=== Information ===
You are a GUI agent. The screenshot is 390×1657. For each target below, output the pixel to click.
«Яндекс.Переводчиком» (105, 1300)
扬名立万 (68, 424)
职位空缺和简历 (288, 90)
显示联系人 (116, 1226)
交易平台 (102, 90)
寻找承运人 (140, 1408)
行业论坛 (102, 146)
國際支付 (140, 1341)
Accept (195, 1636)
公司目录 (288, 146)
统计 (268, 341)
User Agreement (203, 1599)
===
Problem: Write every record out again, letter for letter.

Answer to the problem:
You are a GUI agent. The screenshot is 390×1657. For each target below, output the pixel to click.
«Яндекс.Переводчиком» (105, 1300)
扬名立万 (68, 424)
职位空缺和简历 (288, 90)
显示联系人 (116, 1226)
交易平台 (102, 90)
寻找承运人 (140, 1408)
行业论坛 (102, 146)
國際支付 (140, 1341)
Accept (195, 1636)
公司目录 (288, 146)
统计 (268, 341)
User Agreement (203, 1599)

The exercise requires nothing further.